T-sql – Join table exactly once

join;t-sql

Rephrased, see original question below.

I have the following tables

  • Table A (UserId, Age)
  • Table B (UserId, Age)

For each row in table A I want exactly one row from table B that satisfies the following critera

  • Do not exist in Table A.
  • Has the same age as the record in table A.
  • Has not been assigned to any other row in table A (i.e. the column UserIdFromTableB in the result set should be unique)

Assumptions

  • There will be enough rows (20x) in table B to find a corresponding match by age.
  • If this condition fails, NULL should be returned.

Original question

I have a table A (UserId, Age). For each record in table A, I would like to select exactly one records from table B (UserId, Age).

B.UserId must be distinct from A.UserId, but A.Age must be equal to B.Age.

Each record from table B should be joined at most once – each record in table A should be assigned a (random) record from table B, but any given row in table B should only be assigned to a single row in table A (or should be left out of the results altogether).

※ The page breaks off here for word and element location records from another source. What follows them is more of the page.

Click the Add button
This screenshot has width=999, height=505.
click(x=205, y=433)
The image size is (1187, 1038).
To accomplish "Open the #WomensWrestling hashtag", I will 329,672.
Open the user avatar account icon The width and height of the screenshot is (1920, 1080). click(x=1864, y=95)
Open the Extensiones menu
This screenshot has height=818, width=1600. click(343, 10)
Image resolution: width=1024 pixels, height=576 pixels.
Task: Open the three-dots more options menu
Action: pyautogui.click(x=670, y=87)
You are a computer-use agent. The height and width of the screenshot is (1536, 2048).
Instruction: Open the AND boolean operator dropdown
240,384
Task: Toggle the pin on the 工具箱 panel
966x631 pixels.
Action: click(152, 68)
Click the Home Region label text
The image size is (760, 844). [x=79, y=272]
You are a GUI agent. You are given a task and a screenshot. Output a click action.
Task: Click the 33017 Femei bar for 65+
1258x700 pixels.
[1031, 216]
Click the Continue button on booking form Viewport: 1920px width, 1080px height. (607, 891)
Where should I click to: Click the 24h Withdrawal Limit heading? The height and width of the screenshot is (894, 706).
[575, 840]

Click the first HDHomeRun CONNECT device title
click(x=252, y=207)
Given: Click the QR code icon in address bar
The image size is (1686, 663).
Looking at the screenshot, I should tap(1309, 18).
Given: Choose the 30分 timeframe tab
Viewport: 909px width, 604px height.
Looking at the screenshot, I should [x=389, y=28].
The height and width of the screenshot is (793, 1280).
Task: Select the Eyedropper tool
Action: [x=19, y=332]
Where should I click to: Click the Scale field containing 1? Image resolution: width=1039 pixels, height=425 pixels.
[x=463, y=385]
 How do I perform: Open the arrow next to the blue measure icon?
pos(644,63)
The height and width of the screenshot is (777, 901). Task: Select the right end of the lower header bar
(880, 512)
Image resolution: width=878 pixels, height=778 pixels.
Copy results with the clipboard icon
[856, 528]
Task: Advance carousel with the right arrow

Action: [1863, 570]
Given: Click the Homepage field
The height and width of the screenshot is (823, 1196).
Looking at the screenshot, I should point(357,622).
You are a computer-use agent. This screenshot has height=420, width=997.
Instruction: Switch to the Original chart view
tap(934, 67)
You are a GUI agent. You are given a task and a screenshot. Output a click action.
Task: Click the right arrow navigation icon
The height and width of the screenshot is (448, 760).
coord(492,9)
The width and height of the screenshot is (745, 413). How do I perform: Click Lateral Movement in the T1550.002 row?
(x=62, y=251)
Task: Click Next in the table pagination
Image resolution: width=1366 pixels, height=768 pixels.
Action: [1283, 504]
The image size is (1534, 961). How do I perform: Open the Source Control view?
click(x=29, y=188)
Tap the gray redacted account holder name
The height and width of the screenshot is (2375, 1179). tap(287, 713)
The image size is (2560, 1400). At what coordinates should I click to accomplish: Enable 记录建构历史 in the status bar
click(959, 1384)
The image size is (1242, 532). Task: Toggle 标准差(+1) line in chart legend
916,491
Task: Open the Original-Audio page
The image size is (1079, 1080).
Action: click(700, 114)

Is there a set-based solution for this? It will of course be possible to do it in a procedure, but as the number of rows in table A can be quite large.

Edit: Table A and table B are different tables and do not have the same number of rows. If there are multiple rows in B each satisfying the join criteria (Age), a random row should be chosen.

Best Answer

Looks like we're not getting any more information, so I'll go ahead and post a partial answer that might or might not be helpful to you. For future questions, including information about data types, indexes, how many rows the tables have ("quite large" means different things to different people), and your expected output can be very helpful for those of us trying to answer your question.

This answer contains a "set-based solution" that assumes that you always have at least twice as many rows in Table B compared to Table A for every age. This is well within your 20X estimate, but I do not meet the requirement of returning NULL if there aren't enough rows. With that said, that case will be obvious because the query will return NULLs for the UserId from Table B.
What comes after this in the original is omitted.